Corn chowder is the ultimate summer food. Soup? In summer? Absolutely. Corn chowder is a celebration of summer using peak-season corn, my favorite summer food and one of my top WW zero point foods.
Now, at the tail end of July, is peak corn season and the farmers’ markets are overflowing with fresh corn begging to be made into corn chowder. Sweet, fresh corn is the star in this luscious, creamy chowder that demands that corn isn’t just a side you serve with butter.

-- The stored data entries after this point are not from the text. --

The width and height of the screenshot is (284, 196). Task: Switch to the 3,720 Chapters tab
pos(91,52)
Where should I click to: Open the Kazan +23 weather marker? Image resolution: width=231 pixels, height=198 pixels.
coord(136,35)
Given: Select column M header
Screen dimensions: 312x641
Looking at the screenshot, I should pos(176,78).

This corn chowder has a subtle, smoky undertone that pairs perfectly with sweet summer corn to make one of my favorite comfort foods. For only 4 WW SP for a 2 cup serving, you better look up your local farmers’ market and get some corn while it’s in its prime.
Fresh is Best
While corn to plentiful in the summer, the best corn is the corn picked within 48 hours of eating (preferably within 24 hours). If you grew up seeing your grandmother add a big handful of sugar to boiling water for corn, it was to make up for less than sweet corn.

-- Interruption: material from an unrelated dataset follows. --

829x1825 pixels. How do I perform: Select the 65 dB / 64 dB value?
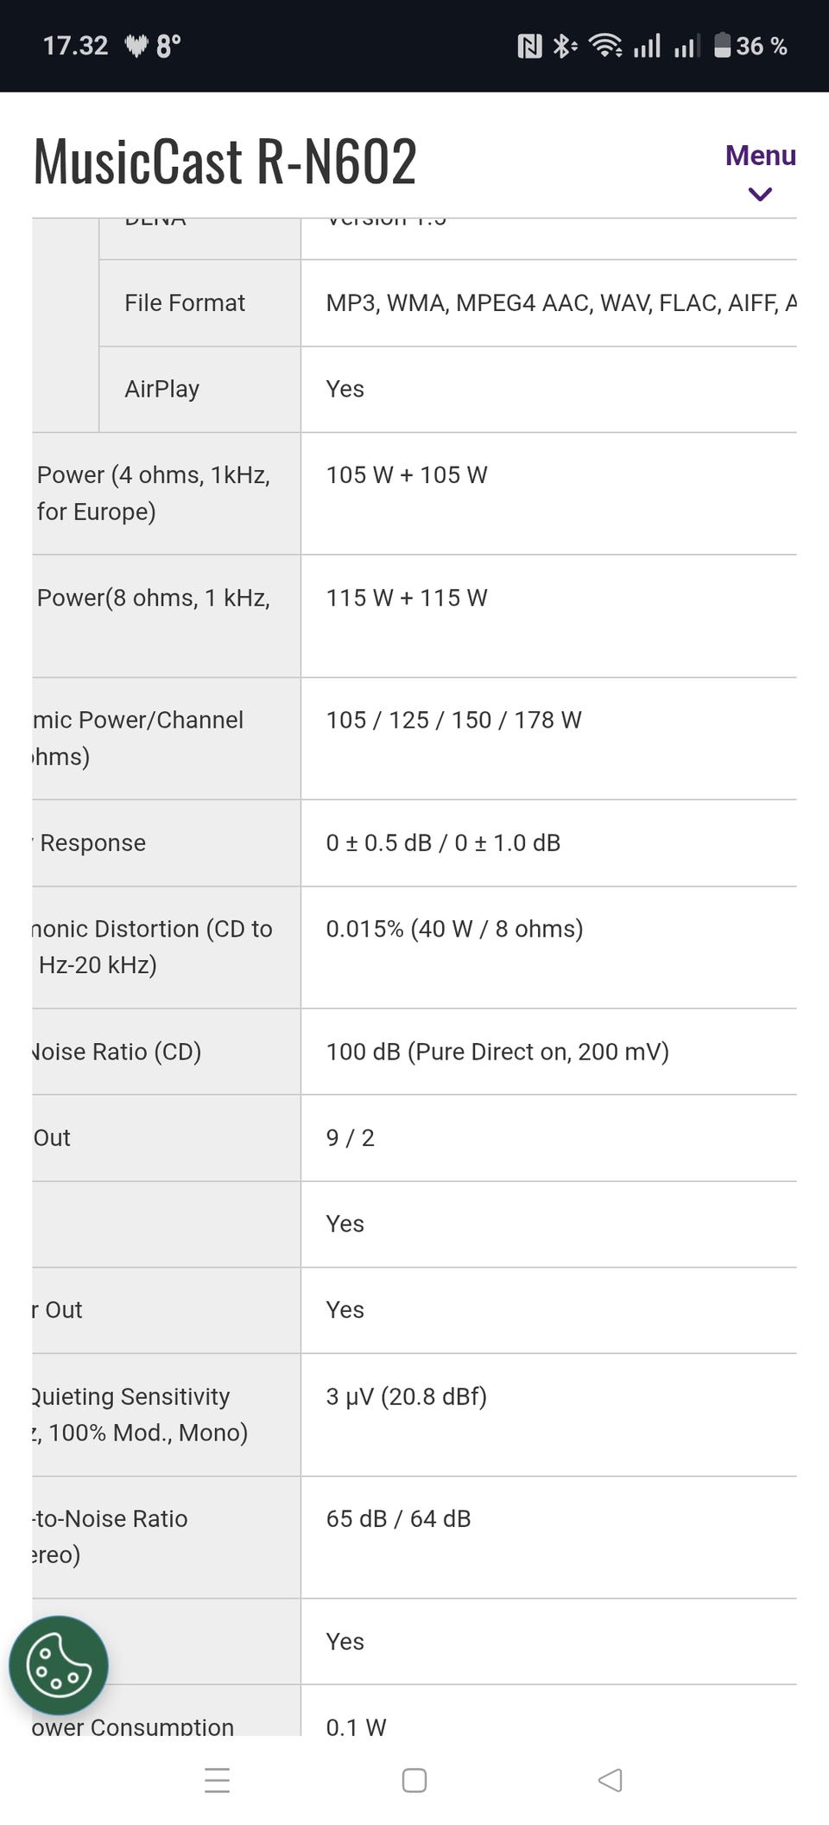coord(398,1519)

Fresh corn doesn’t need that. While I do buy my corn from supermarkets at times, nothing beats fresh corn from farmers’ markets.
Favorite Farmers’ Markets in the City and Suburbs
My favorite farmers’ market in Philadelphia is Headhouse Farmers’ Market. Every Sunday, year-round, local vendors fill the covered walkway in Philadelphia’s Society Hill with 50 rotating vendors.

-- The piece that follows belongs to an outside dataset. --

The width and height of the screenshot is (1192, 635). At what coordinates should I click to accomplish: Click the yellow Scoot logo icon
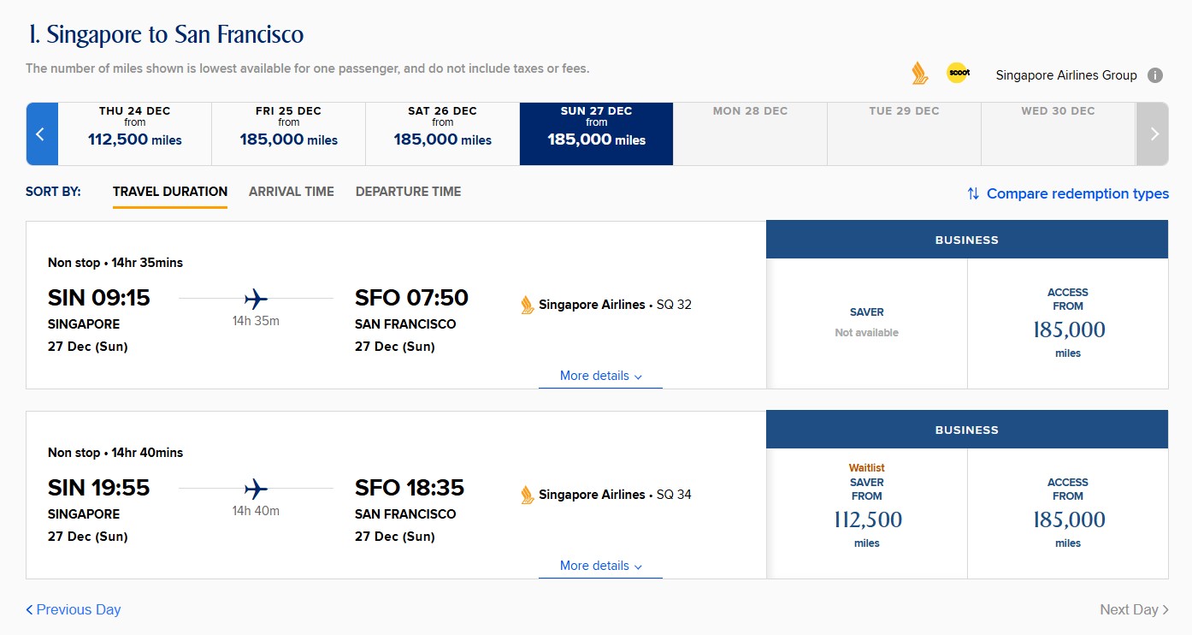click(x=958, y=74)
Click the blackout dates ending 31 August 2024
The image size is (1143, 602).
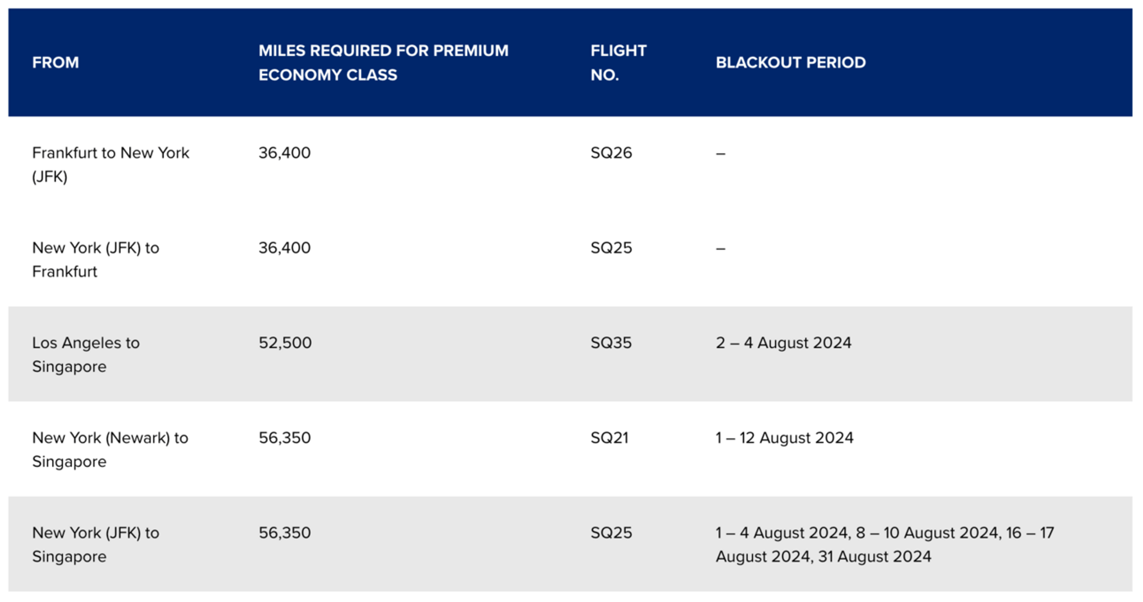885,545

Not only do you get some of the freshest food straight from local farmers like Three Springs Fruit Farm, but they also have incredible food trucks like Mom Mom’s Pierogis and Poi Dog.
When you’re there loading up on all the fresh fruit, vegetables, cheese, and bread, you have to get some food from Philly’s best food trucks and maybe a classic Zsa’s Ice Cream sandwich before leaving.
Out in the suburbs where I live, my favorite farmers’ market is Wolff’s Apple House which has been around since 1910. This year-round establishment is open seven days a week, has their produce labeled with exactly which farm it comes from, and it is absolutely adorable.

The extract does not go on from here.